What’s it like to begin your first year of teaching totally online?
By Jo Mathis/AAPS District News Editor
When Dimitri Przeslawski was an education student at the University of Michigan, he would sometimes imagine what his first day of teaching would look like.
“I remember daydreaming in my different college courses about how I would reteach certain information and what I’d do on my first day to sort of ground everybody,” says Przeslawski, adding that he knew he’d never simply plan a syllabus day for the first day of class.
Przeslawski never considered that Day One would be during a pandemic.
Slauson Middle School’s new social studies teacher—who was hired just two weeks before school started—has quickly gotten used to teaching online, and looks forward to the day he and his students will meet in an actual bricks-and-mortar classroom.
Name: Dimitri Przeslawski
Title: Social studies teacher, Slauson Middle School.
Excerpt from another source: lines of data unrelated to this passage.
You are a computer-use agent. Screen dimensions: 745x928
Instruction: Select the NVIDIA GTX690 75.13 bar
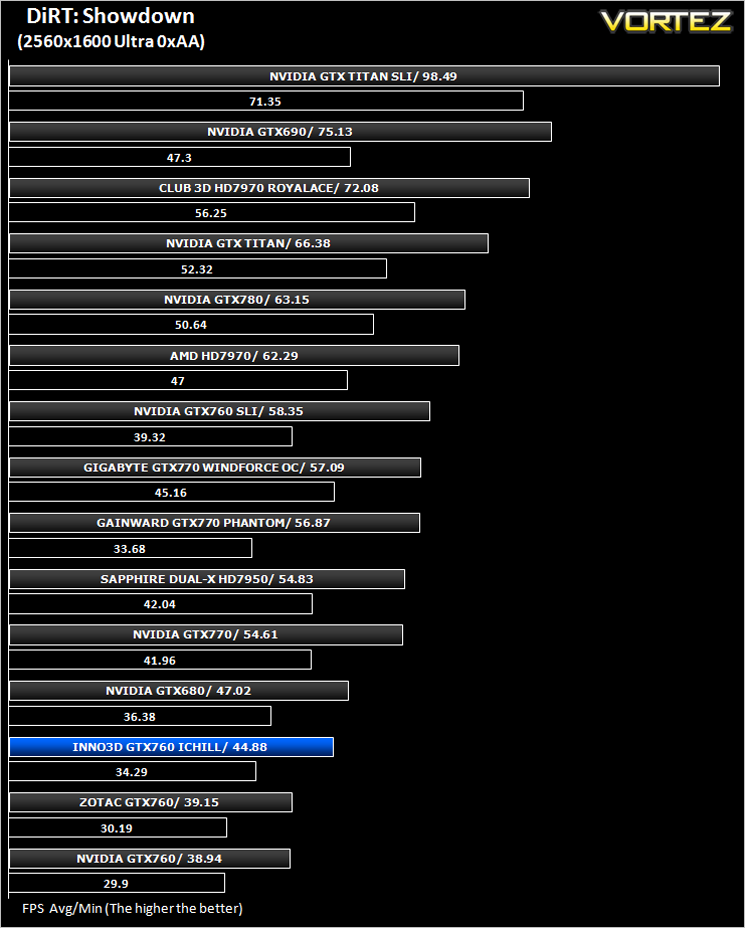(x=280, y=131)
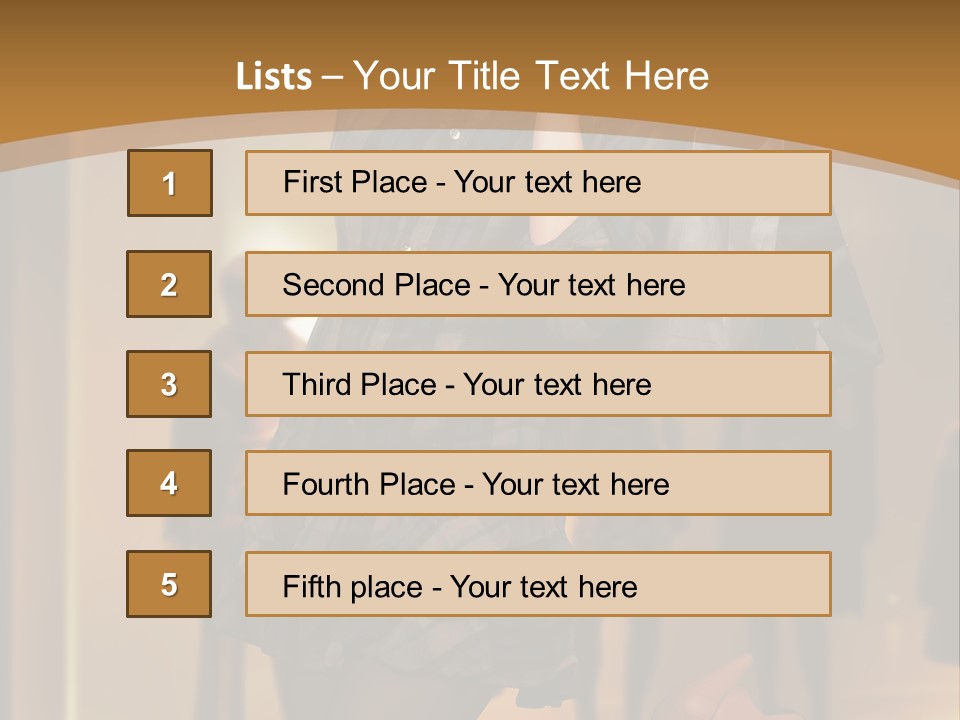Click the dash in the slide title

[x=333, y=77]
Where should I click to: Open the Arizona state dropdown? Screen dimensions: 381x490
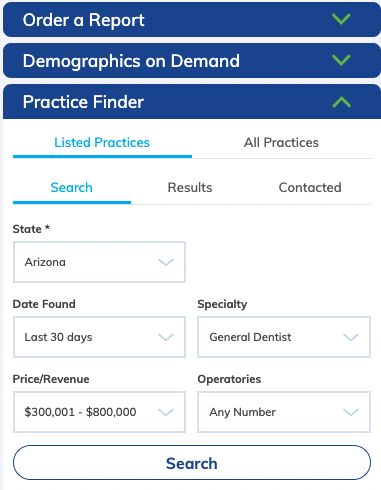(99, 262)
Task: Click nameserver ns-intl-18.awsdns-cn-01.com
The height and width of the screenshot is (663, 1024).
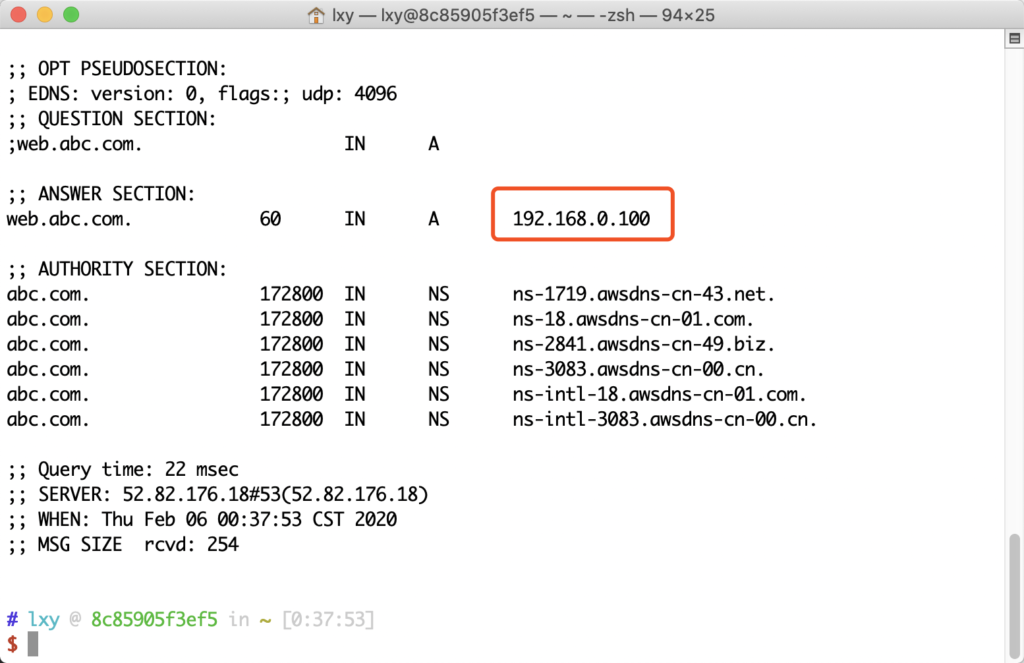Action: click(x=659, y=394)
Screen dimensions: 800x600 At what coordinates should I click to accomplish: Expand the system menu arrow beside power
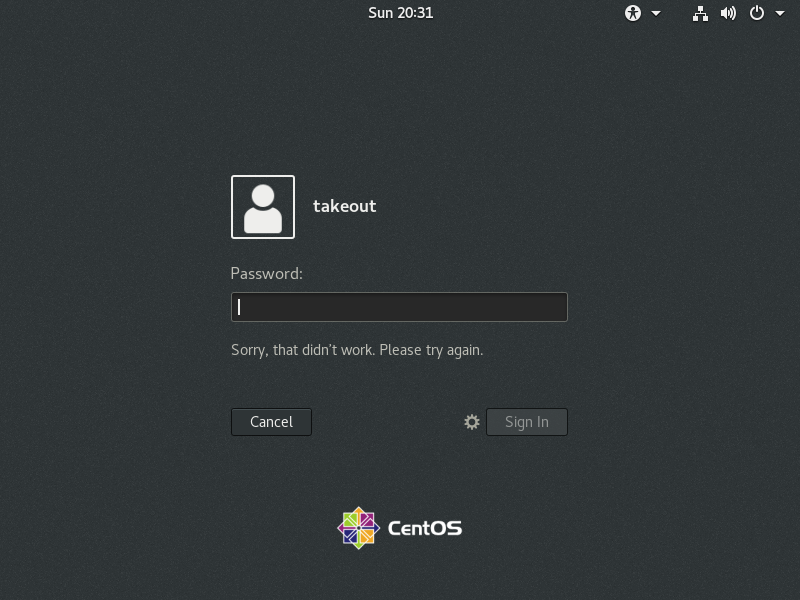(780, 14)
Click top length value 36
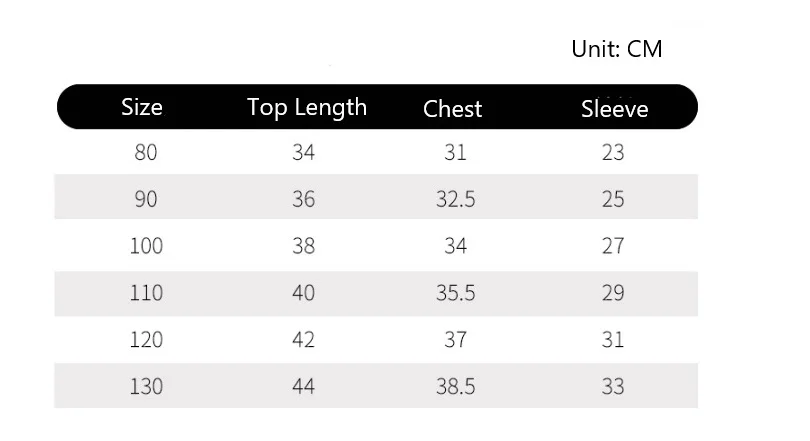 coord(304,199)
Education: Farmington Hills Harrison High School, University of Michigan School of Education, social studies major, English and psychology minors, Class of 2019.
Current hometown: Ann Arbor.
Why did you want to teach at AAPS? I have been substitute teaching in Ann Arbor for a year, so I am aware that AAPS is an amazing district that cares about its students and teachers. It is a district that I know I was comfortable teaching in.
What has surprised you so far? How I feel content. I thought I would be extremely overwhelmed—first year teaching, online teaching, hired within two weeks of school, etc. But I don’t feel very stressed at all. I feel very supported by Slauson administration, my department, and especially my 6th grade team. I appreciate how Ann Arbor is supplying me with lessons and curriculum for the first few months, which allows me to ease into instruction and lesson planning. A lot of my anxieties for this school year have been settled early on.